_Records provided_
______________________________
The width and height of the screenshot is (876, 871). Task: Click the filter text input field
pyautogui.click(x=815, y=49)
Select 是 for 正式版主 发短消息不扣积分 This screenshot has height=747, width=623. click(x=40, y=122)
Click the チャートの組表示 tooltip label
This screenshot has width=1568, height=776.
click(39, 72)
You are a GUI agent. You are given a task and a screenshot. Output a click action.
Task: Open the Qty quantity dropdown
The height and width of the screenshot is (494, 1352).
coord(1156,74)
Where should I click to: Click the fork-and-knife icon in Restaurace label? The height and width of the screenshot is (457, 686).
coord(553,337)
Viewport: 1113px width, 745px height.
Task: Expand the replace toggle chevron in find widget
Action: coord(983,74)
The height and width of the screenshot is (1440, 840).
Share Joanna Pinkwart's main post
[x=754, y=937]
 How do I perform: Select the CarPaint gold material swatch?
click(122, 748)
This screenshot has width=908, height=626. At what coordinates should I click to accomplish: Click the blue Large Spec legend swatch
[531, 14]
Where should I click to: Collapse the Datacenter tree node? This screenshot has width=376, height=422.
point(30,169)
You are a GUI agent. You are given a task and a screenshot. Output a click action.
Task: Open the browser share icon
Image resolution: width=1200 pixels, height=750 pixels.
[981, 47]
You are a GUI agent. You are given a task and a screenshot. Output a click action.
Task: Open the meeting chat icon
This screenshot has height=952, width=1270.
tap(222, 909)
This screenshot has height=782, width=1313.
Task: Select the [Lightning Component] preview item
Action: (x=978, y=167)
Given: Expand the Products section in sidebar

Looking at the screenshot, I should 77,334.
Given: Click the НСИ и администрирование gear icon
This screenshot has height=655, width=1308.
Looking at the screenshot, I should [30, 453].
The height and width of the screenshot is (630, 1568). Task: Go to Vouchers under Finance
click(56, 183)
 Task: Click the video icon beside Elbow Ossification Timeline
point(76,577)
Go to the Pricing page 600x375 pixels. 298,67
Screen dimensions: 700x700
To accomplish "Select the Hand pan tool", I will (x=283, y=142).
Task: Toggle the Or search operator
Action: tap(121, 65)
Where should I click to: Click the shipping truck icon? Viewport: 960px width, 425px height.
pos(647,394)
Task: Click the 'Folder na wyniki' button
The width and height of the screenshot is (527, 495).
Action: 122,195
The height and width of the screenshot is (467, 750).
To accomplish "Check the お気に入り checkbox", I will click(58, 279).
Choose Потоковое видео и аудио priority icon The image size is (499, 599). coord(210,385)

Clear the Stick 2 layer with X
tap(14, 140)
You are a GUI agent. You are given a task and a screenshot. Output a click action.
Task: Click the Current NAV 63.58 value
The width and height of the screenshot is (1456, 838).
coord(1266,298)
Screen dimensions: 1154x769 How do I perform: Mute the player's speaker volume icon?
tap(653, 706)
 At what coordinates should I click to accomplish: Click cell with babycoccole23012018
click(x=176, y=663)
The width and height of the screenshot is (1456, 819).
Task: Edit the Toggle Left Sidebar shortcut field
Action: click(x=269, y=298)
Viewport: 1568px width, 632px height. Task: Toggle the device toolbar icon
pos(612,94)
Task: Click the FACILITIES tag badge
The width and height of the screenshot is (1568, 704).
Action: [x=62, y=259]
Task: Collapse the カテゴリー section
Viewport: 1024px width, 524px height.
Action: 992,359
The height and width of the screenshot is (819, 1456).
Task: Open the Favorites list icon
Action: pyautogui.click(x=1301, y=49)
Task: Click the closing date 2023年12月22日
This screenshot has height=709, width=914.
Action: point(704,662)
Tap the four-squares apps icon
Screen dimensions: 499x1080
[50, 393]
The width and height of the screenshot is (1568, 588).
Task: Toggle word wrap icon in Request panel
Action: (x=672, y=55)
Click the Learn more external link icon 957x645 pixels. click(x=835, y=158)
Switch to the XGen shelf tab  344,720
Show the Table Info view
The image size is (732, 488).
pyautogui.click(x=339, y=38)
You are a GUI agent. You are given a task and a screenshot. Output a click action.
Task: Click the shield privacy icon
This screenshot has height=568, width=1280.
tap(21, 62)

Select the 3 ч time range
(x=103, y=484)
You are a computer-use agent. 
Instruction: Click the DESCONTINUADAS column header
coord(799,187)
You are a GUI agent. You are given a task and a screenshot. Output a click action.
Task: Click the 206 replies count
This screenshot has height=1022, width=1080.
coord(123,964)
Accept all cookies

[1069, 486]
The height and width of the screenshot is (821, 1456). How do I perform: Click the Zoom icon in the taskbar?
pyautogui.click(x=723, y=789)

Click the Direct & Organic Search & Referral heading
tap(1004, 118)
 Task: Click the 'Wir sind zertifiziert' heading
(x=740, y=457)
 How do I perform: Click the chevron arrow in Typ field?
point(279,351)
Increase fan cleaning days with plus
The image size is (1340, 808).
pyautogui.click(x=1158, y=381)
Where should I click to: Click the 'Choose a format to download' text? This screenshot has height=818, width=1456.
______________________________
_Given request_
Please copy out all of the material above line for line, without changing anything.

_Answer below_
The width and height of the screenshot is (876, 871). Task: Click the filter text input field
pyautogui.click(x=815, y=49)
Select 是 for 正式版主 发短消息不扣积分 This screenshot has height=747, width=623. click(x=40, y=122)
Click the チャートの組表示 tooltip label
This screenshot has width=1568, height=776.
click(39, 72)
You are a GUI agent. You are given a task and a screenshot. Output a click action.
Task: Open the Qty quantity dropdown
The height and width of the screenshot is (494, 1352).
coord(1156,74)
Where should I click to: Click the fork-and-knife icon in Restaurace label? The height and width of the screenshot is (457, 686).
coord(553,337)
Viewport: 1113px width, 745px height.
Task: Expand the replace toggle chevron in find widget
Action: coord(983,74)
The height and width of the screenshot is (1440, 840).
Share Joanna Pinkwart's main post
[x=754, y=937]
 How do I perform: Select the CarPaint gold material swatch?
click(122, 748)
This screenshot has width=908, height=626. At what coordinates should I click to accomplish: Click the blue Large Spec legend swatch
[531, 14]
Where should I click to: Collapse the Datacenter tree node? This screenshot has width=376, height=422.
point(30,169)
You are a GUI agent. You are given a task and a screenshot. Output a click action.
Task: Open the browser share icon
Image resolution: width=1200 pixels, height=750 pixels.
[981, 47]
You are a GUI agent. You are given a task and a screenshot. Output a click action.
Task: Open the meeting chat icon
This screenshot has height=952, width=1270.
tap(222, 909)
This screenshot has height=782, width=1313.
Task: Select the [Lightning Component] preview item
Action: (x=978, y=167)
Given: Expand the Products section in sidebar

Looking at the screenshot, I should 77,334.
Given: Click the НСИ и администрирование gear icon
This screenshot has height=655, width=1308.
Looking at the screenshot, I should [30, 453].
The height and width of the screenshot is (630, 1568). Task: Go to Vouchers under Finance
click(56, 183)
 Task: Click the video icon beside Elbow Ossification Timeline
point(76,577)
Go to the Pricing page 600x375 pixels. 298,67
Screen dimensions: 700x700
To accomplish "Select the Hand pan tool", I will (x=283, y=142).
Task: Toggle the Or search operator
Action: tap(121, 65)
Where should I click to: Click the shipping truck icon? Viewport: 960px width, 425px height.
pos(647,394)
Task: Click the 'Folder na wyniki' button
The width and height of the screenshot is (527, 495).
Action: 122,195
The height and width of the screenshot is (467, 750).
To accomplish "Check the お気に入り checkbox", I will click(58, 279).
Choose Потоковое видео и аудио priority icon The image size is (499, 599). coord(210,385)

Clear the Stick 2 layer with X
tap(14, 140)
You are a GUI agent. You are given a task and a screenshot. Output a click action.
Task: Click the Current NAV 63.58 value
The width and height of the screenshot is (1456, 838).
coord(1266,298)
Screen dimensions: 1154x769 How do I perform: Mute the player's speaker volume icon?
tap(653, 706)
 At what coordinates should I click to accomplish: Click cell with babycoccole23012018
click(x=176, y=663)
The width and height of the screenshot is (1456, 819).
Task: Edit the Toggle Left Sidebar shortcut field
Action: click(x=269, y=298)
Viewport: 1568px width, 632px height. Task: Toggle the device toolbar icon
pos(612,94)
Task: Click the FACILITIES tag badge
The width and height of the screenshot is (1568, 704).
Action: [x=62, y=259]
Task: Collapse the カテゴリー section
Viewport: 1024px width, 524px height.
Action: 992,359
The height and width of the screenshot is (819, 1456).
Task: Open the Favorites list icon
Action: pyautogui.click(x=1301, y=49)
Task: Click the closing date 2023年12月22日
This screenshot has height=709, width=914.
Action: point(704,662)
Tap the four-squares apps icon
Screen dimensions: 499x1080
[50, 393]
The width and height of the screenshot is (1568, 588).
Task: Toggle word wrap icon in Request panel
Action: (x=672, y=55)
Click the Learn more external link icon 957x645 pixels. click(x=835, y=158)
Switch to the XGen shelf tab  344,720
Show the Table Info view
The image size is (732, 488).
pyautogui.click(x=339, y=38)
You are a GUI agent. You are given a task and a screenshot. Output a click action.
Task: Click the shield privacy icon
This screenshot has height=568, width=1280.
tap(21, 62)

Select the 3 ч time range
(x=103, y=484)
You are a computer-use agent. 
Instruction: Click the DESCONTINUADAS column header
coord(799,187)
You are a GUI agent. You are given a task and a screenshot. Output a click action.
Task: Click the 206 replies count
This screenshot has height=1022, width=1080.
coord(123,964)
Accept all cookies

[1069, 486]
The height and width of the screenshot is (821, 1456). How do I perform: Click the Zoom icon in the taskbar?
pyautogui.click(x=723, y=789)

Click the Direct & Organic Search & Referral heading
tap(1004, 118)
 Task: Click the 'Wir sind zertifiziert' heading
(x=740, y=457)
 How do I perform: Click the chevron arrow in Typ field?
point(279,351)
Increase fan cleaning days with plus
The image size is (1340, 808).
pyautogui.click(x=1158, y=381)
Where should I click to: Click the 'Choose a format to download' text? This screenshot has height=818, width=1456.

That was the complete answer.